• **SELECTED PASSAGE**:
--- START ---

Company structure[edit]

The Editor-in-Chief is Hu Shuli, a former Knight Fellow in journalism at Stanford University. Previously, Hu founded Caijing magazine. Yang Daming acts as deputy chief editor, and Wang Shuo is managing editor. The business side is headed by Daphne Wu as executive president.[1]


Departure from Caijing Magazine[edit]

Caixin Media was established in January 2010, created subsequent to the departure of Hu Shuli and the majority of the editors and reporters at Caijing Magazine in November 2009.[2] The original staff of Caixin Media is entirely employees that left Caijing.

--- END ---

• **PROBLEMS TO SOLVE**:
a) Answer these questions about the Caixin Media passage, one line each:
(i) Who is the managing editor?
(ii) In what month and year was Caixin Media established?
(iii) Who heads the business side, and with what title?
b) Does each statement agree with the Caixin Media passage? Give yes or no and quote the words that decide it.
(i) Hu Shuli founded Caijing magazine.
(ii) Some of Caixin Media's original staff came from outside Caijing.
(iii) Yang Daming is the managing editor.
c) Copy the Caixin Media passage word for word from "Company structure[edit]" to "that left Caijing.".

• **DATA SECTION**:
--- START ---

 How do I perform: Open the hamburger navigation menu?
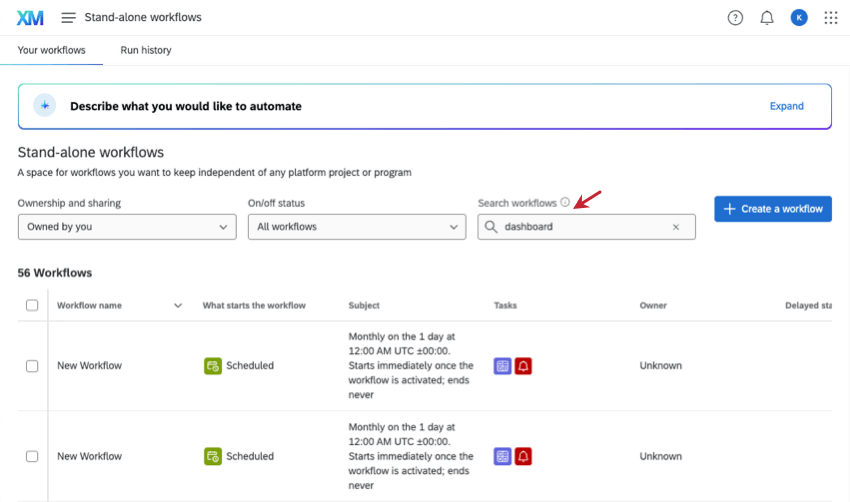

--- END ---

• **REPLIES**:
a)
(i) Wang Shuo
(ii) January 2010
(iii) Daphne Wu, as executive president

b)
(i) Yes: "Previously, Hu founded Caijing magazine."
(ii) No: "The original staff of Caixin Media is entirely employees that left Caijing."
(iii) No: "Yang Daming acts as deputy chief editor, and Wang Shuo is managing editor."

c)
Company structure[edit]

The Editor-in-Chief is Hu Shuli, a former Knight Fellow in journalism at Stanford University. Previously, Hu founded Caijing magazine. Yang Daming acts as deputy chief editor, and Wang Shuo is managing editor. The business side is headed by Daphne Wu as executive president.[1]


Departure from Caijing Magazine[edit]

Caixin Media was established in January 2010, created subsequent to the departure of Hu Shuli and the majority of the editors and reporters at Caijing Magazine in November 2009.[2] The original staff of Caixin Media is entirely employees that left Caijing.